Wednesday, September 12, 2007
The Virtual Search for Missing Adventurer Steve Fossett
by
The search for pilot Steve Fossett, missing for more than two weeks after failing to return to a private airfield in southern Nevada, has now extended to the Web, thanks to satellite image analysis. Tens of thousands of virtual helpers have since joined forces to augment air and ground search efforts.
Individuals using Google Earth and Amazon’s Mechanical Turk can load specific coordinates and help searchers analyze specific images as they look for foreign objects that may resemble Steve’s airplane (the image here depicts how such a plane could look). Flagged images will be sent to a team of specialists for further review.
Mechanical Turk at Amazon is based on HITs, or Human Intelligence Task, work that “people do better than computers,” according to documentation at Amazon.
Other players have stepped in to help. An aviation web site, http://www.avweb.com (registration required) is also providing links to fresh imagery and detailed search instructions. Last weekend alone, more than 35,000 AVweb subscribers and other users of Mechanical Turk logged on to help in the virtual search for Fossett.

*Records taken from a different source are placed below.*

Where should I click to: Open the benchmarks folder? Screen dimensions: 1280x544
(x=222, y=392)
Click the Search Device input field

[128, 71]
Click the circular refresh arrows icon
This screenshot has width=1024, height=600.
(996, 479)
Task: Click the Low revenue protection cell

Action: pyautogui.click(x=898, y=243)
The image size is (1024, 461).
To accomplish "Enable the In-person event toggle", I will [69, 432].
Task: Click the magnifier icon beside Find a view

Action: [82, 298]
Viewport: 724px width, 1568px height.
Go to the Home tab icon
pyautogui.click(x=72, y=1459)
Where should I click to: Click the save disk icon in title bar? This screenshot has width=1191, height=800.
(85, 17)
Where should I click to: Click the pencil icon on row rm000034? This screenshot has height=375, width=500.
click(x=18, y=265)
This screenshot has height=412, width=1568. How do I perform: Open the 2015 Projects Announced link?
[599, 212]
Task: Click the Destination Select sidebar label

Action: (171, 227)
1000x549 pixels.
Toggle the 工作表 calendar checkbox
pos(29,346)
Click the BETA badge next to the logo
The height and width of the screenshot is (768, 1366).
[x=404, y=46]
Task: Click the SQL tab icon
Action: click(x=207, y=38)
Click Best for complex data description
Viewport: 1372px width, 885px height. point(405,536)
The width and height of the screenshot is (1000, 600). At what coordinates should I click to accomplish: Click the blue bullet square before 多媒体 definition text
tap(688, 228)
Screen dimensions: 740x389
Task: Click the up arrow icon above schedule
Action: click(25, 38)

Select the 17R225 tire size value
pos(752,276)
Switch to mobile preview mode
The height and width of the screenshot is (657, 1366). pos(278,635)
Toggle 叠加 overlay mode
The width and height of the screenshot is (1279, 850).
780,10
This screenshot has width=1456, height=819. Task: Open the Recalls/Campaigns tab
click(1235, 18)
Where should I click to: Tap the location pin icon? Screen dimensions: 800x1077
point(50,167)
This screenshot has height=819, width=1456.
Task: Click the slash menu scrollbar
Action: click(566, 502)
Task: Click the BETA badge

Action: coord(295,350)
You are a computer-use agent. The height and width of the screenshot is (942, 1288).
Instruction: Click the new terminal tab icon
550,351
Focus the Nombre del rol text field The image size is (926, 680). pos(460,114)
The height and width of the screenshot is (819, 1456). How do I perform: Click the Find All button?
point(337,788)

Authorities have likened the search in rugged Nevada to that of looking for a needle in a haystack. Fossett’s family has been bolstered by the outpouring of support.
Commenting about the virtual search efforts, Russ Niles, editor of AVweb said, “It is unlikely that technology has ever united a segment of society like this for a common cause.”
Fossett, a veteran explorer/adventurer, was the first person to fly solo around the world in a balloon.